Baker and Pat find Harris, and a shootout, as it must, ensues. During the typical Peckinpah carnage, Baker gets shot in the stomach, but in a cold, matter-of-fact way, not the heightened manner expected of one of Sam's targets. Baker stumbles away from the fight to that river, revealed at last to be so small that even Baker's unfinished canoe could have handled the trip. Baker's wife finds himself and stands framed by the evening sky, looking at her husband with tears in her eyes, unable to speak as he looks at her and nods slightly, the life draining out of him as Peckinpah pulls back to show the tranquil of the landscape, now marred by blood. This quiet moment of hurt between two people who cannot voice their goodbye, undercuts any notion of Peckinpah as a schlock-meister. The scene even puts forward the case for Peckinpah's sense of reverse Romanticism, not one tinged with longing and admiration but elegiac remorse. Peckinpah's films remind me of the Van Morrison song "T.B. Sheets," an account of watching a loved one die of tuberculosis in quarantine that combines Morrison's impressionistic word sketches and horrifyingly precise detail that turns death into something even more frightening as poetry gives way to a stifling sense of simplicity, something that just is, something without characteristics and therefore something that cannot be truly stylized.

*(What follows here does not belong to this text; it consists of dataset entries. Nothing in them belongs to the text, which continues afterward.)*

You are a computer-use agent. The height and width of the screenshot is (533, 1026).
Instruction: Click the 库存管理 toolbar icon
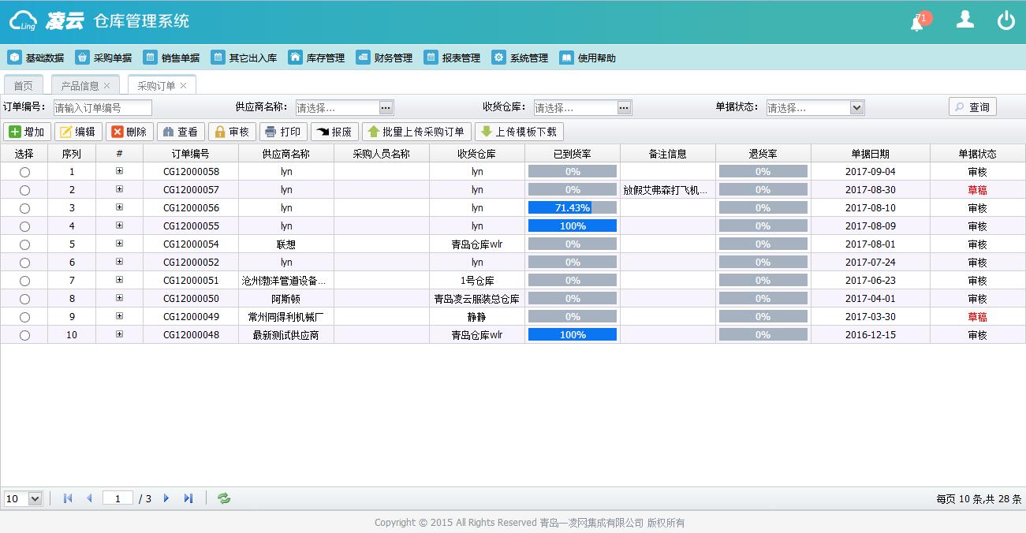[x=295, y=57]

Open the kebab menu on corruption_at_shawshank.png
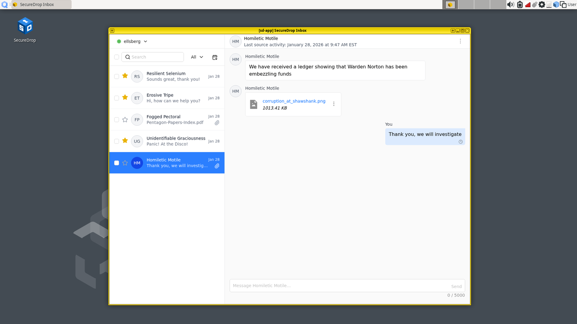point(334,104)
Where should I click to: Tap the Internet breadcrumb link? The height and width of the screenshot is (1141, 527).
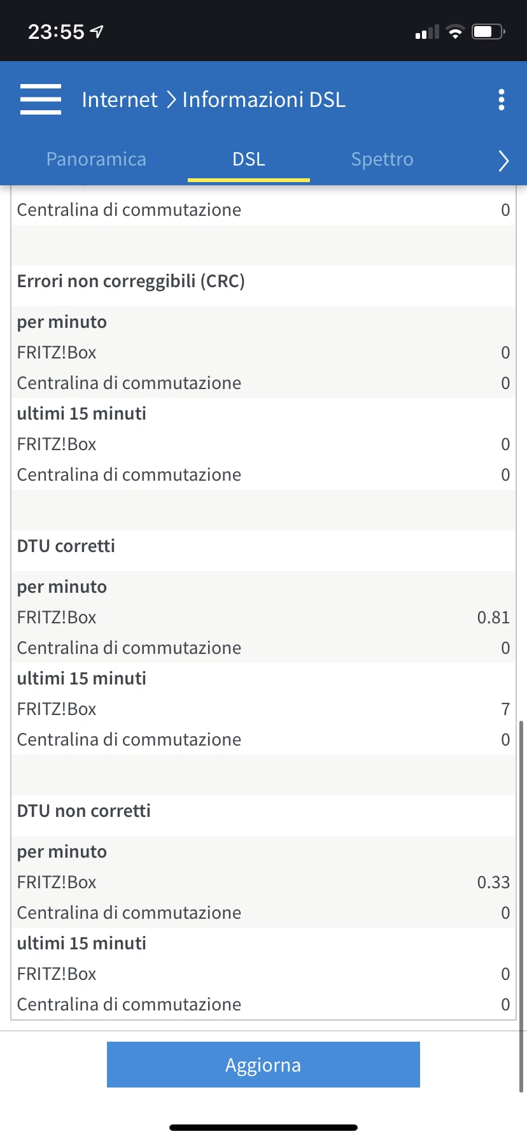120,100

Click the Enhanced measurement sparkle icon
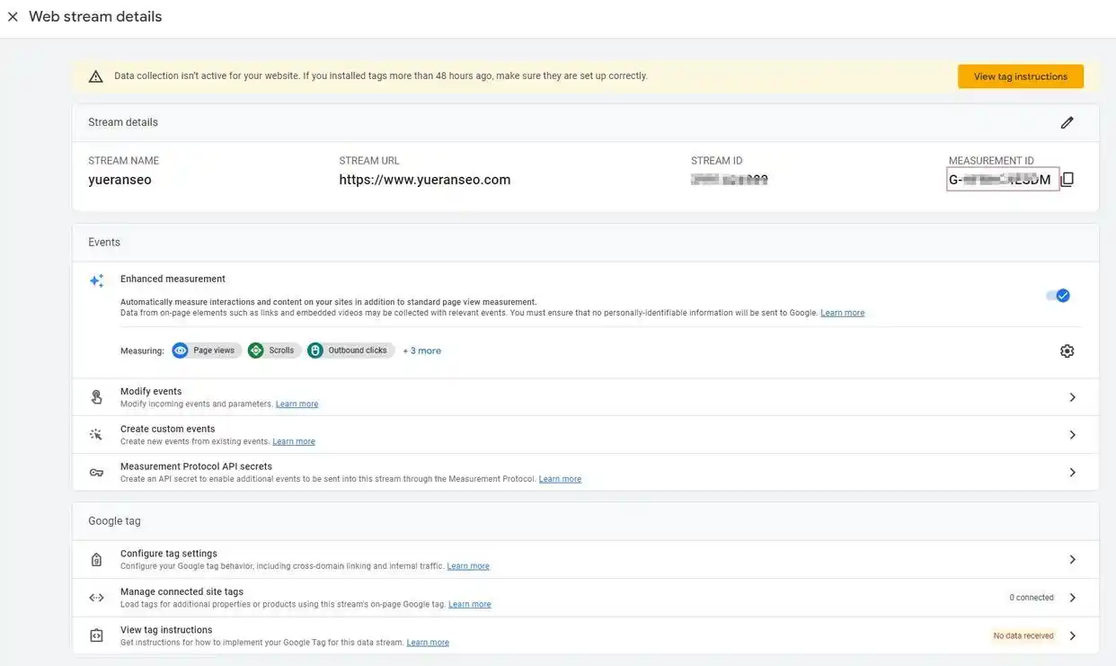[x=96, y=280]

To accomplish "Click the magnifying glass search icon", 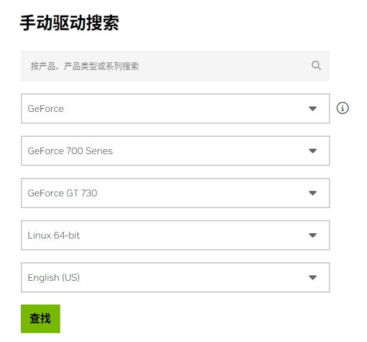I will pos(316,65).
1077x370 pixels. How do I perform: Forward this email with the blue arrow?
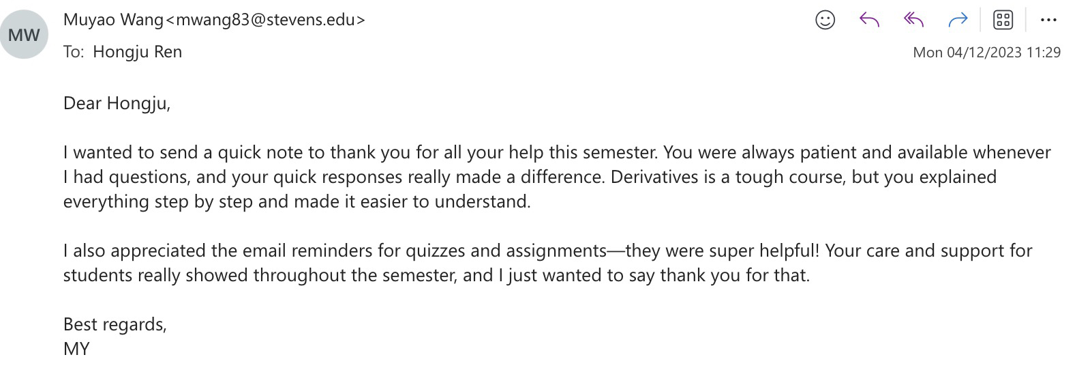(x=958, y=20)
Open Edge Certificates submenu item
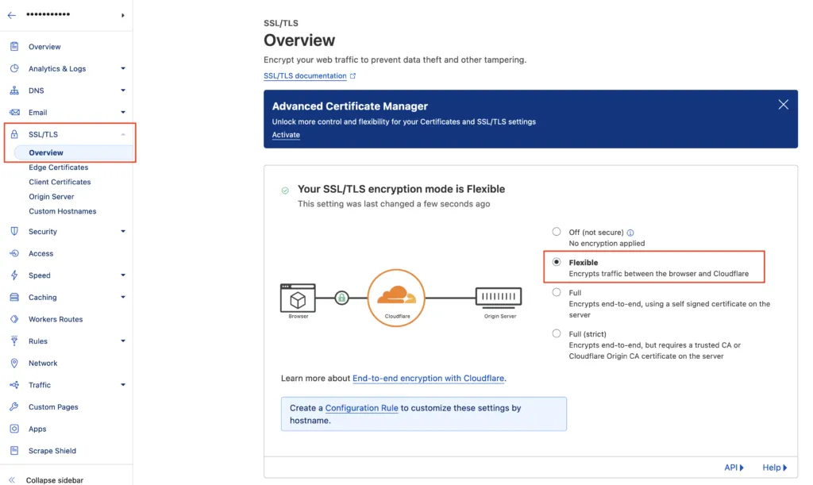Screen dimensions: 813x485 (58, 167)
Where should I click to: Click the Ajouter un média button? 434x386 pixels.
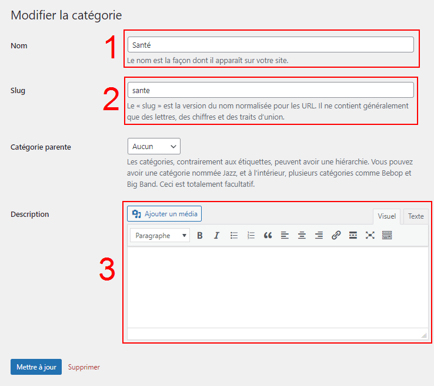165,213
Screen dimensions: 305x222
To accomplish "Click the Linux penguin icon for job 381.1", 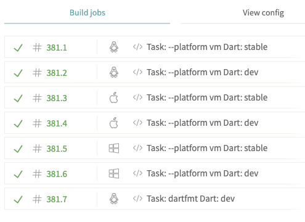I will point(114,47).
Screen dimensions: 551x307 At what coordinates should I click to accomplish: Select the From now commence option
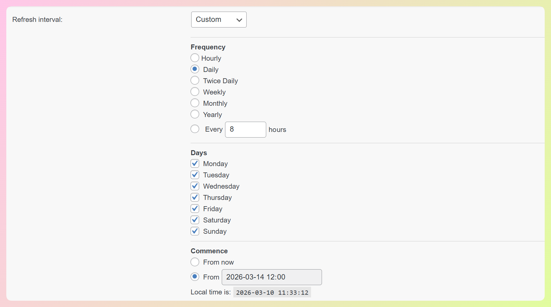coord(195,262)
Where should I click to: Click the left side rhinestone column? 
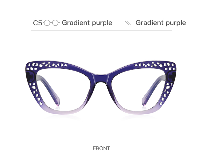click(36, 94)
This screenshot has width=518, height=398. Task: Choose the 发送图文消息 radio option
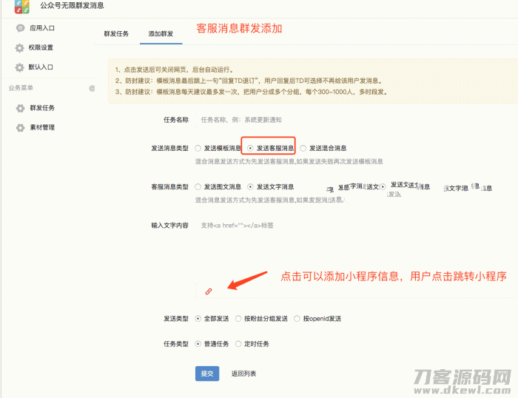click(198, 186)
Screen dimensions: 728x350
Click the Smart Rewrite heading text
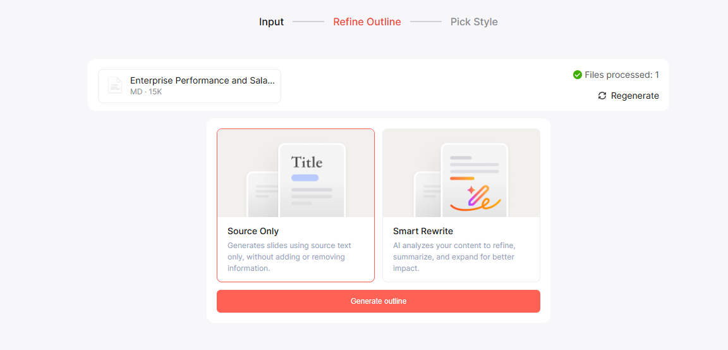coord(423,231)
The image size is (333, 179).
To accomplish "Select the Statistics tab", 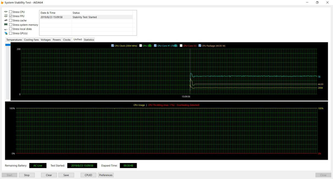I will coord(89,40).
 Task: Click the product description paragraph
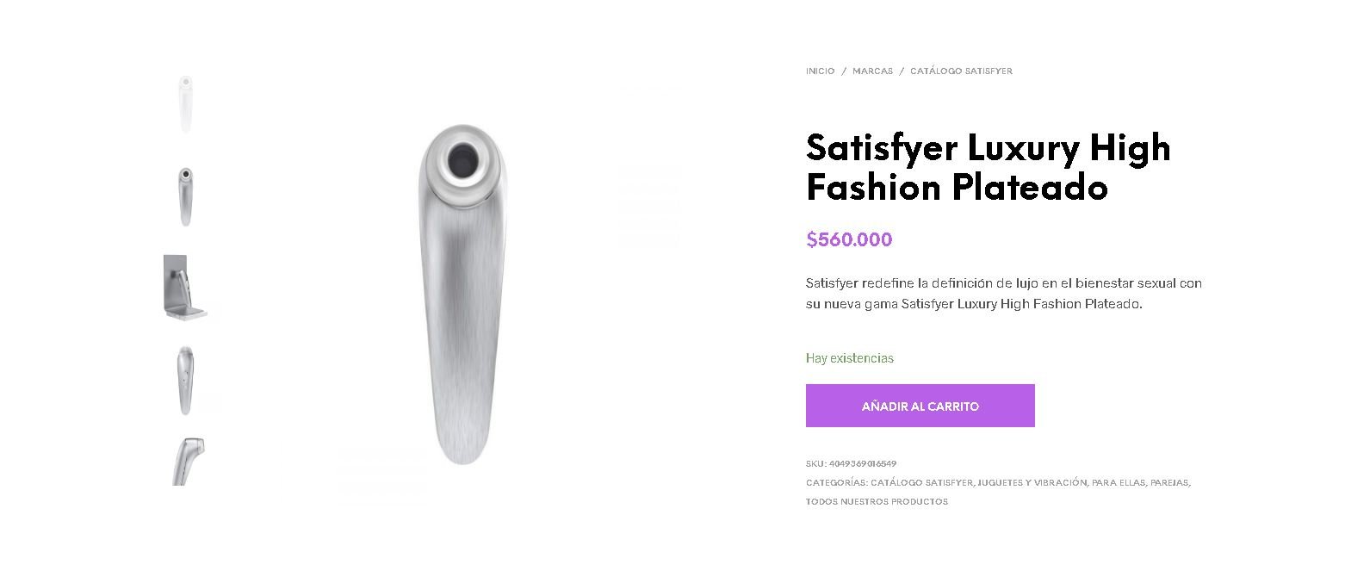point(1004,294)
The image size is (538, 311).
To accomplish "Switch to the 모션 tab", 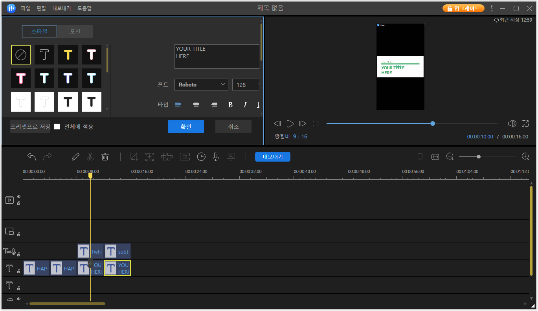I will point(75,31).

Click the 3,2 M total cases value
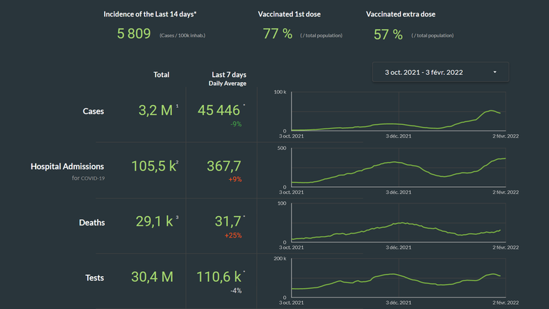pyautogui.click(x=155, y=111)
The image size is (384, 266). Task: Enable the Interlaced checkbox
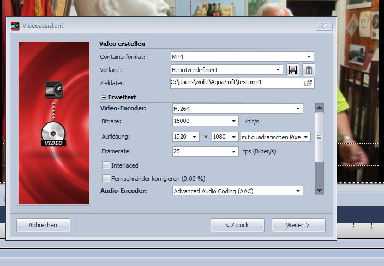click(106, 165)
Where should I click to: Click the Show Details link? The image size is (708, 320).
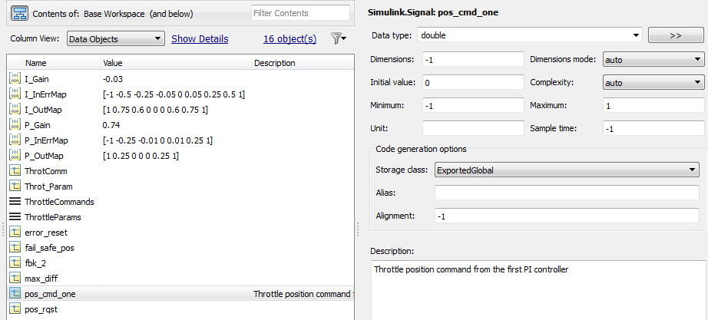200,38
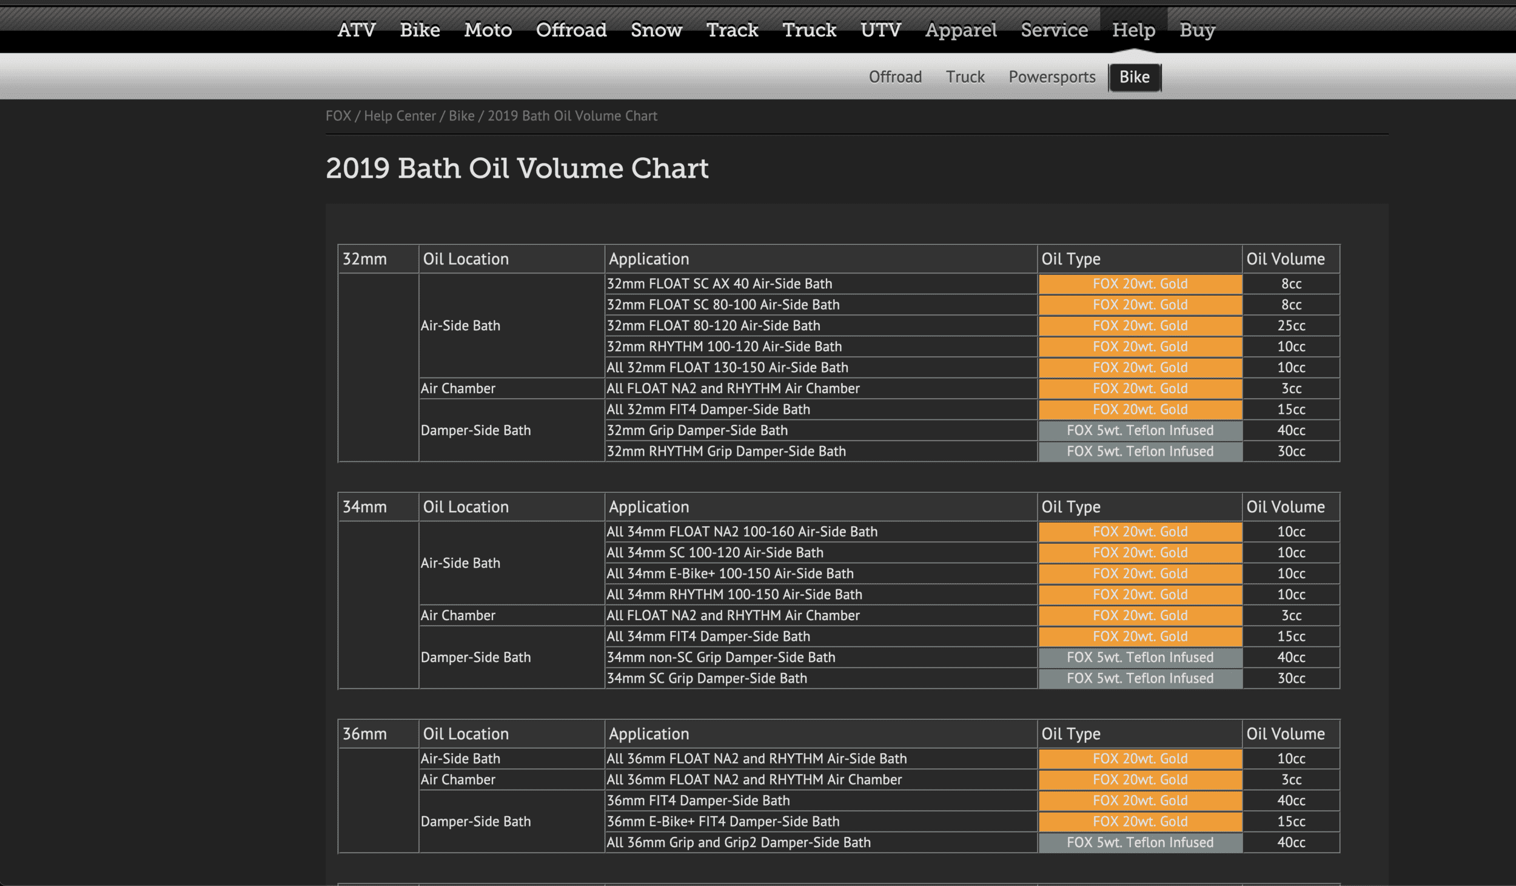Click the UTV navigation item

click(x=880, y=30)

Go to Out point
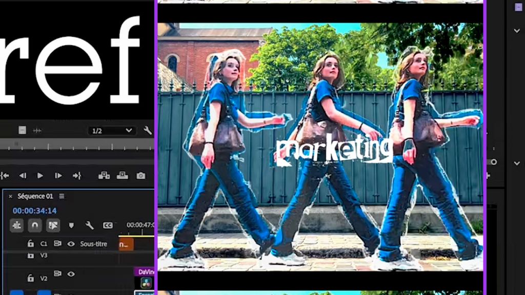[77, 176]
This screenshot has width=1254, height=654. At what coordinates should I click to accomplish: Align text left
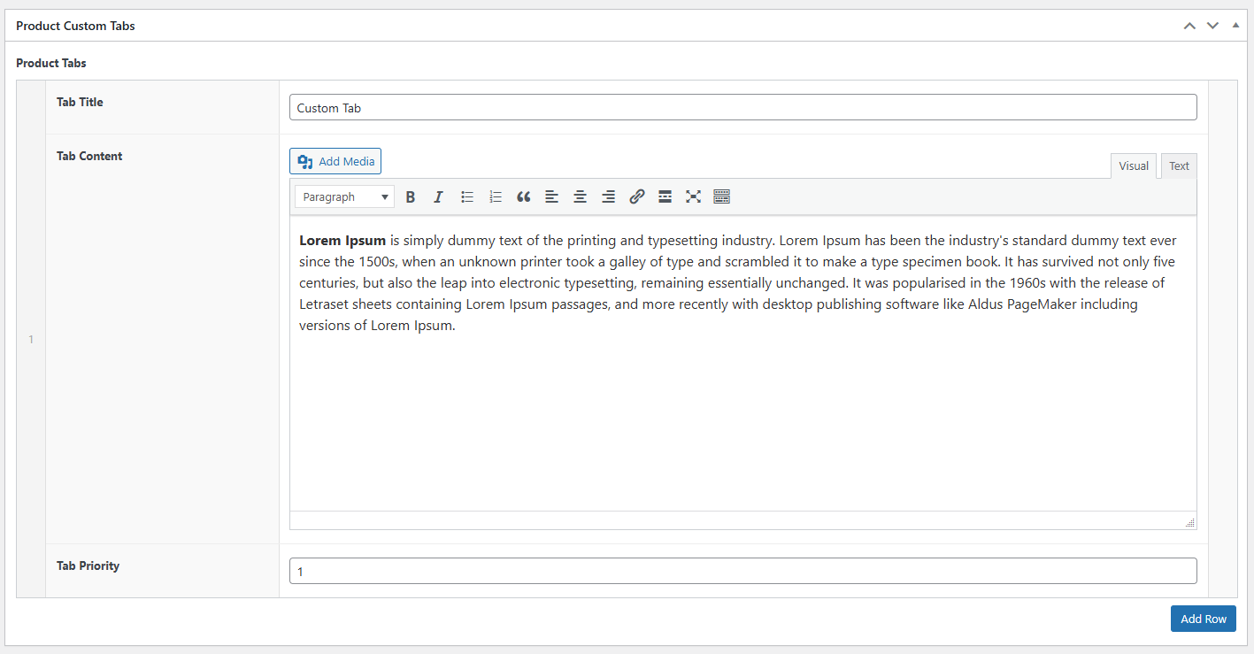pyautogui.click(x=551, y=196)
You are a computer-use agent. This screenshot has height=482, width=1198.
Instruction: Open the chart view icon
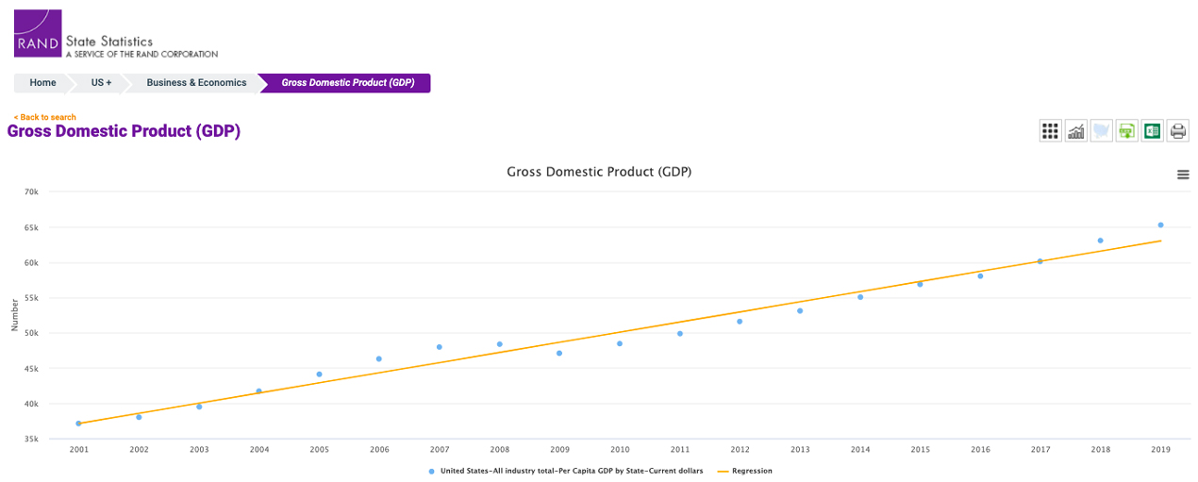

The outlaws of Pat Garrett and Billy the Kid, both the ones still howling at the moon and the ones who, like Pat, became lawmen because they valued life over happiness (and thus further emphasized the lie of the "legitimization" of these regions through law enforcement), understand the finality of it all, and death in this film becomes something of a clarifying device. A young tag-along in Billy's gang, Charlie, tells the Kid upon hearing news of Pat's defection that Garrett does not scare him, only to finally admit the opposite when the Kid and his partner stare him down. But when Garrett and his posse open fire on the safehouse and mortally wound the boy, Charlie decides to go out in a blaze of glory and notes "I ain't afraid of him now" before heading out to a swifter death than the round in his belly will give him. Ollinger, the ultra-religious deputy who watches Billy with Bell, treats the Kid roughly. When he returns to the station after hearing Billy shoot Bell, Ollinger freezes in the Kid's sights; someone shouts that the Kid killed Bell, and Bob can only whisper, "He's killed me too" before Billy pulls the trigger. Perhaps these men commit violence so much because they seek nothingness; given the option to either continue on or live pathetically in the new New World, the abyss can make for a surprisingly appealing "none of the above" option. Until that time comes, however, each must make his choice. "You're in poor company, Pat," drawls Bill when Garrett first captures him. "Yeah. I'm alive, though." "So am I." Eventually, that blustering will vanish, but for the moment the two tell their lies, as much to themselves as each other. It's telling that, when Pat at last delivers Billy from a world that's quickly eclipsing him, the outlaw-cum-lawman immediately shoots a mirror before the Kid even hits the ground, just so he won't have to face himself. Billy may have eaten his words in the end, but he didn't have to live with the shame afterward, and perhaps the 1909 ambush that bookends the film is as much a release for Pat as the nocturnal sneak attack was for Bill back in 1881.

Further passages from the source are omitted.